The 1983 budget: Reagan hews to economic program, charts largest peacetime military buildup in US history
Washington — While the Reagan administration is trying to put the rest of the federal government on a grapefruit-and-dry-toast diet, the mess kits across the Potomac River at the Pentagon are being loaded with meat and potatoes.
As outlined in the 1983 White House budget - and consistent with the President's desire to sharply stiffen the US defense posture - the armed services are to get more of everything.
Three themes characterize the military buildup now continuing into the second year of the Reagan presidency:
* Strengthening strategic nuclear might to counter a Soviet increase that in recent years has narrowed (and in some areas wiped out) US supremacy.
* Improving mobility, readiness, and the ability to ''project power'' with conventional forces into trouble spots around the world.
* Instituting ''honest budgeting'' at the Pentagon, which means lessening those infamous cost overruns by letting Americans know that the military buildup will cost a lot now - and even more in coming years. Included here are ''management initiatives'' such as multi-year procurement and bulk buying that can be initially expensive but save money in the long run.
In his budget message, to be formally submitted to Congress today, Mr. Reagan puts it in a nutshell: ''Real defense spending will rise rapidly in the next several years, and the defense share of the federal budget will climb steadily.''
This steady climb will take the military from about one-fourth the US budget a year ago to about 37 percent in l986. As a portion of the gross national product, this is a rise from 5 percent to 7 percent.
While costs for many social programs will be held down or cut, defense spending will rise from $183 billion in 1982 to $216 in the coming year. In total spending authority (which includes money to be spent in future years and is a more-accurate measure), the Pentagon budget will rise to $258 billion, or more than 13 percent minus inflation.
This is the White House version of overall defense needs, and one that may be changed as the budget drama unfolds. While many lawmakers - including some prominent Republicans - are talking about cutting the Pentagon budget, it is unlikely that massive changes will be made.
The Congressional Budget Office (CBO) points out that even reducing the cost ''big ticket'' items like nuclear aircraft carriers and submarines, tanks, fighters, and bombers $14 billion in total spending authority only drops projected l983 Pentagon outlays by $1 billion.
''Substantially larger reductions in defense outlays in the next few years would require cuts in operating accounts,'' the CBO reported Feb. 5. ''Yet increased spending in operating accounts is generally felt to be essential for maintaining military readiness, and cuts in these accounts might therefore be less acceptable.''
With major increases for spare parts, ammunition, training, fuel, and maintenance, the Pentagon itself has no intention of scrimping on military readiness and sustainability. By budgeting for two new nuclear carriers, large cargo and tanker aircraft, 328 new Air Force and Navy-Marine tactical planes, and 776 new M-1 tanks, it wants to quickly move its influence into such regions as the Persian Gulf if necessary. To heighten the nation's power away from home, the administration also is continuing toward its goal of a 600-ship Navy by budgeting for 133 new ships by 1987 at a cost of $96 billion. This is more than twice as much as the Carter administration plan.

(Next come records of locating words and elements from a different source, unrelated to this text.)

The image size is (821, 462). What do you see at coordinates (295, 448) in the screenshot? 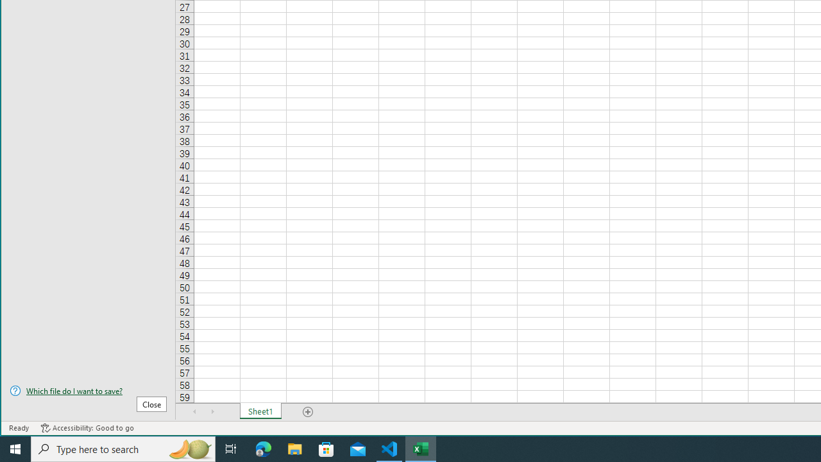
I see `'File Explorer'` at bounding box center [295, 448].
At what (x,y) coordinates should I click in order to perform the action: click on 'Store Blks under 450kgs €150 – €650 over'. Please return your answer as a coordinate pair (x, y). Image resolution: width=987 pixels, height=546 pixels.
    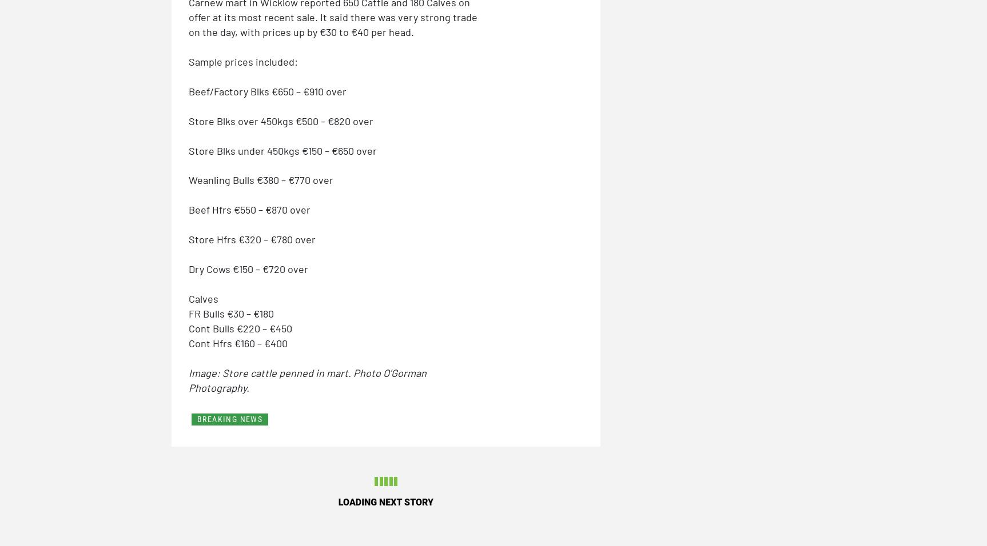
    Looking at the image, I should click on (282, 149).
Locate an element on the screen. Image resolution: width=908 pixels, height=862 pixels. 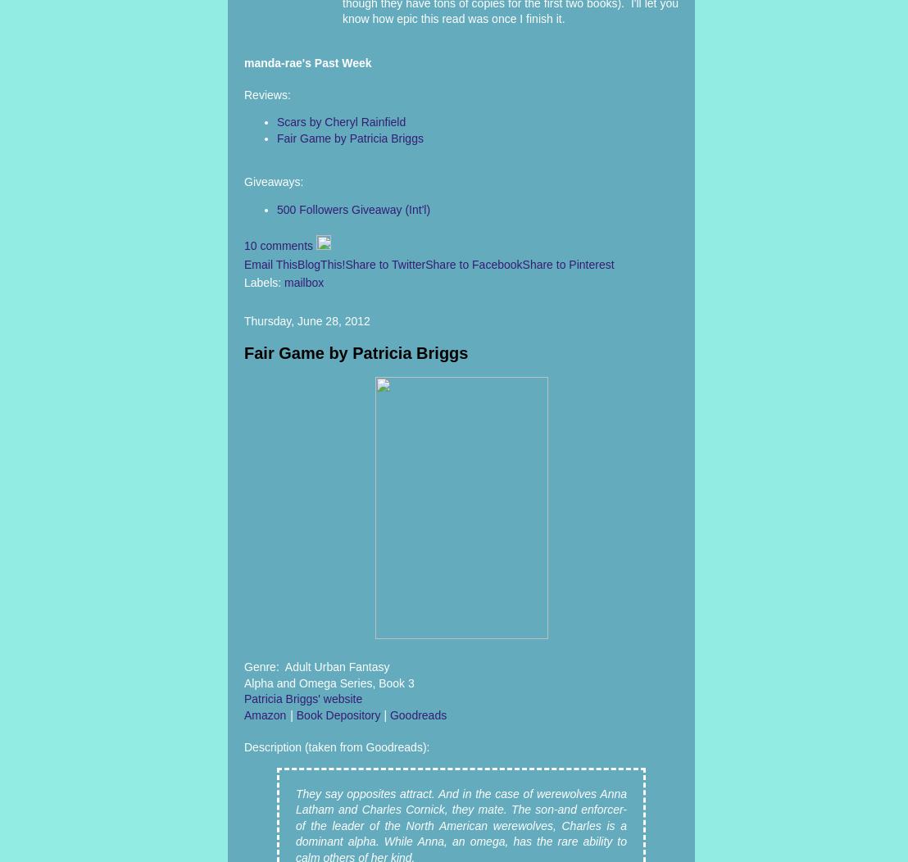
'Share to Facebook' is located at coordinates (474, 263).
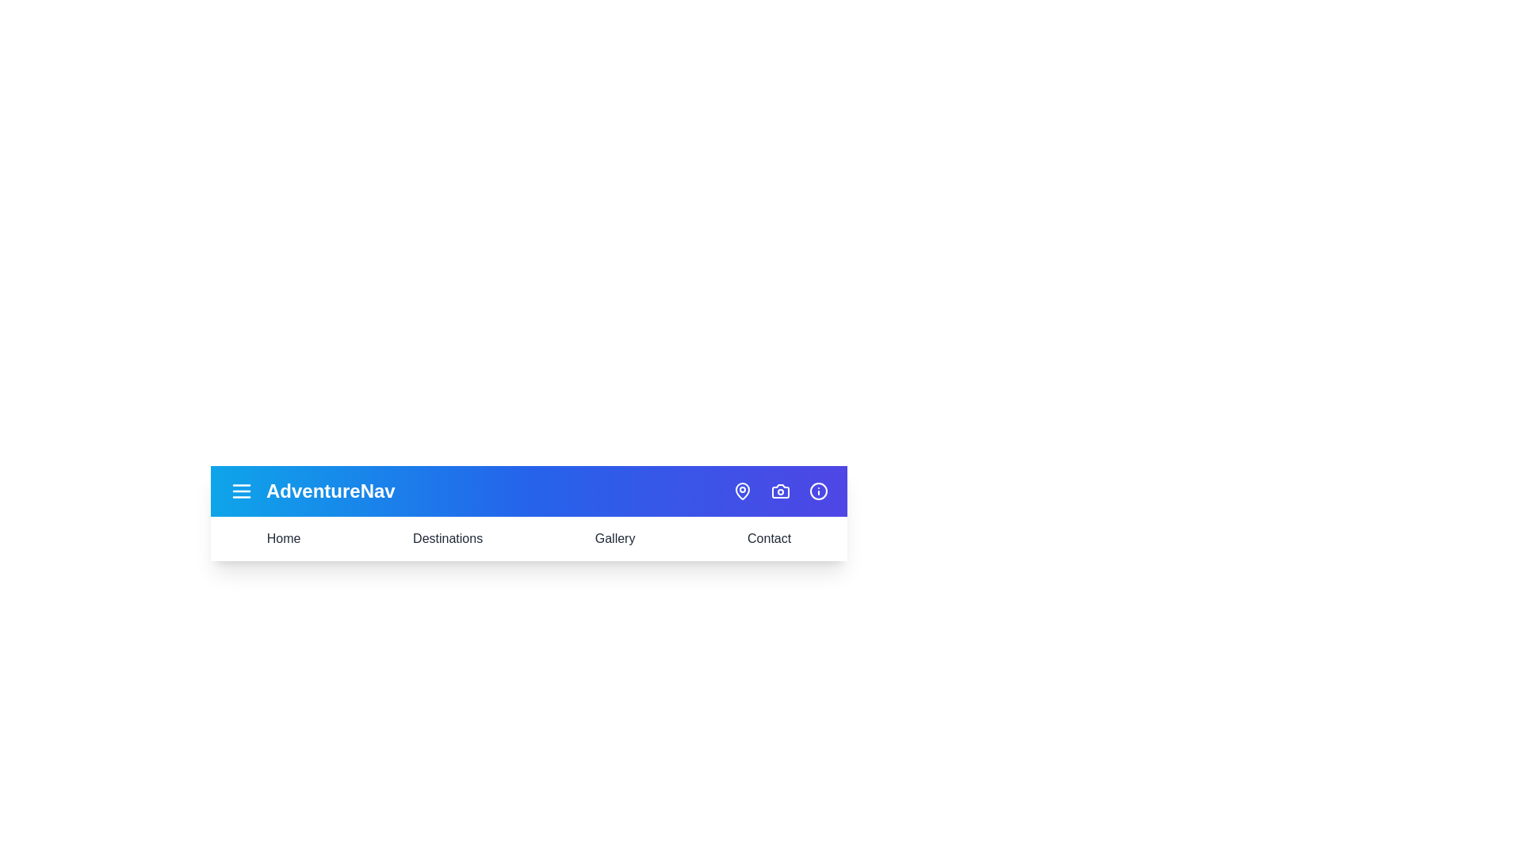  Describe the element at coordinates (614, 538) in the screenshot. I see `the text of the element Gallery for copying or inspection` at that location.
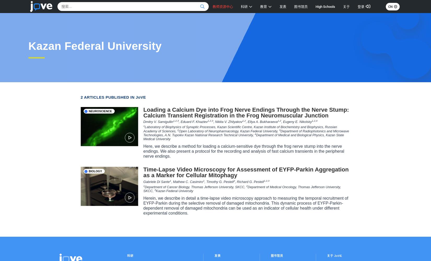 Image resolution: width=431 pixels, height=261 pixels. Describe the element at coordinates (325, 6) in the screenshot. I see `'High Schools'` at that location.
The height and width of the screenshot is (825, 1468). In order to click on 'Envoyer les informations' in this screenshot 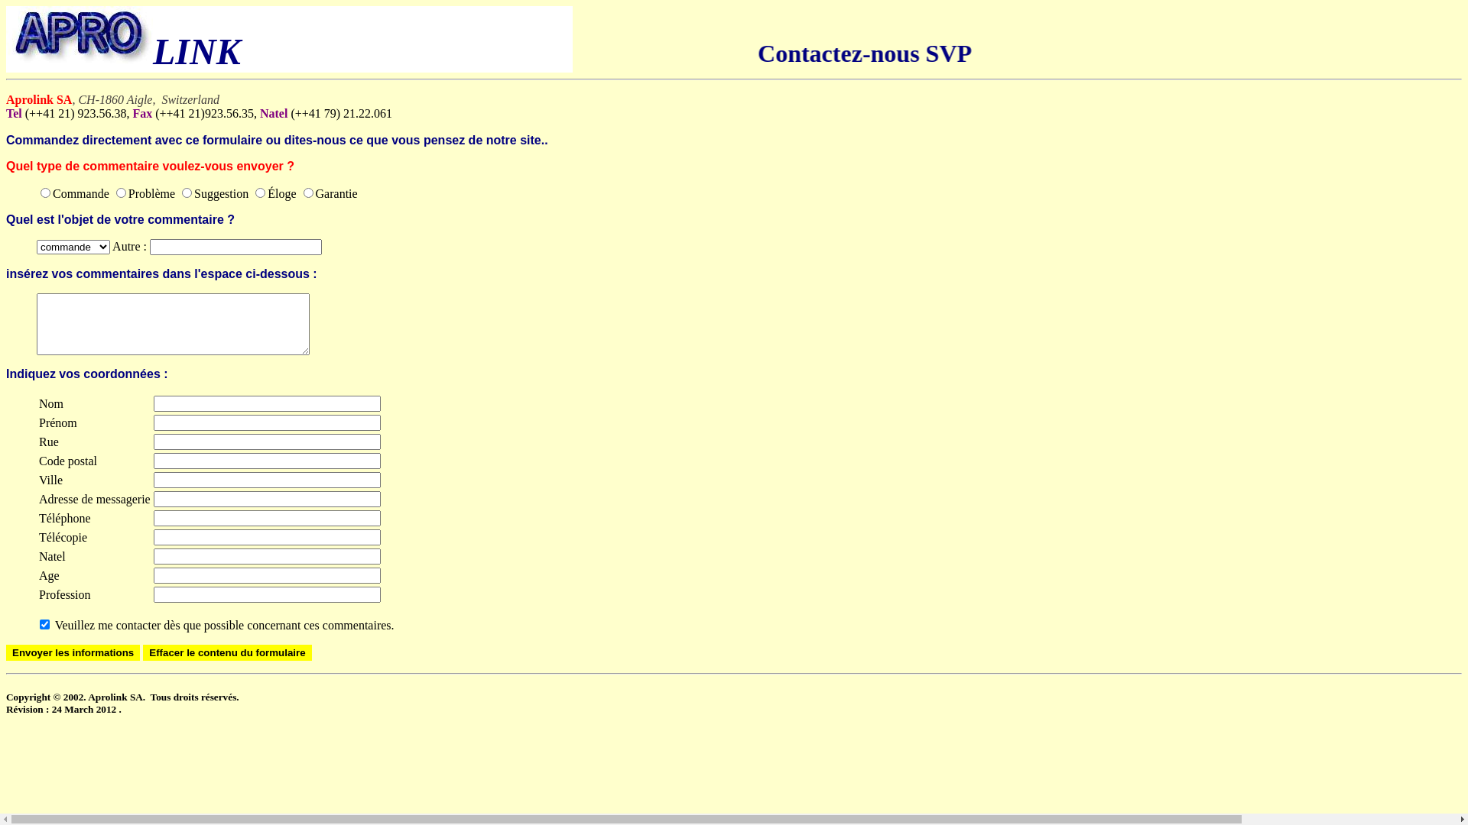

One of the more-controversial aspects of the defense budget no doubt will be the increased spending for chemical warfare.
On the strategic side, the administration is pushing ahead with plans for the B-1B and ''Stealth'' bombers, Trident submarines and missiles, the MX missile, cruise missiles, and improved command and control systems for these nuclear armaments.
''We think this is a minimal budget to do the job,'' says Deputy Defense Secretary Frank Carlucci. ''We don't think our budget should be measured against social programs but against the threat.''
Defense spending will be measured against the projected federal deficit, however, and the Pentagon will try to convince lawmakers that it is spending its enormous sums realistically as well as wisely.
By using a higher inflation figure based on actual Pentagon experience and enforcing procurement reforms initiated recently by Mr. Carlucci, defense officials say they intend to practice better management. Through multi-year contracting they expect to save $125 million in 1983 and more than $1 billion through 1987, for example. By budgeting $6.8 billion now for two nuclear aircraft carriers and building these new warships in tandem, they expect to save
Of course, the complicated manner in which the administration goes about buying those expensive weapons systems will doubtless come under critical scrutiny.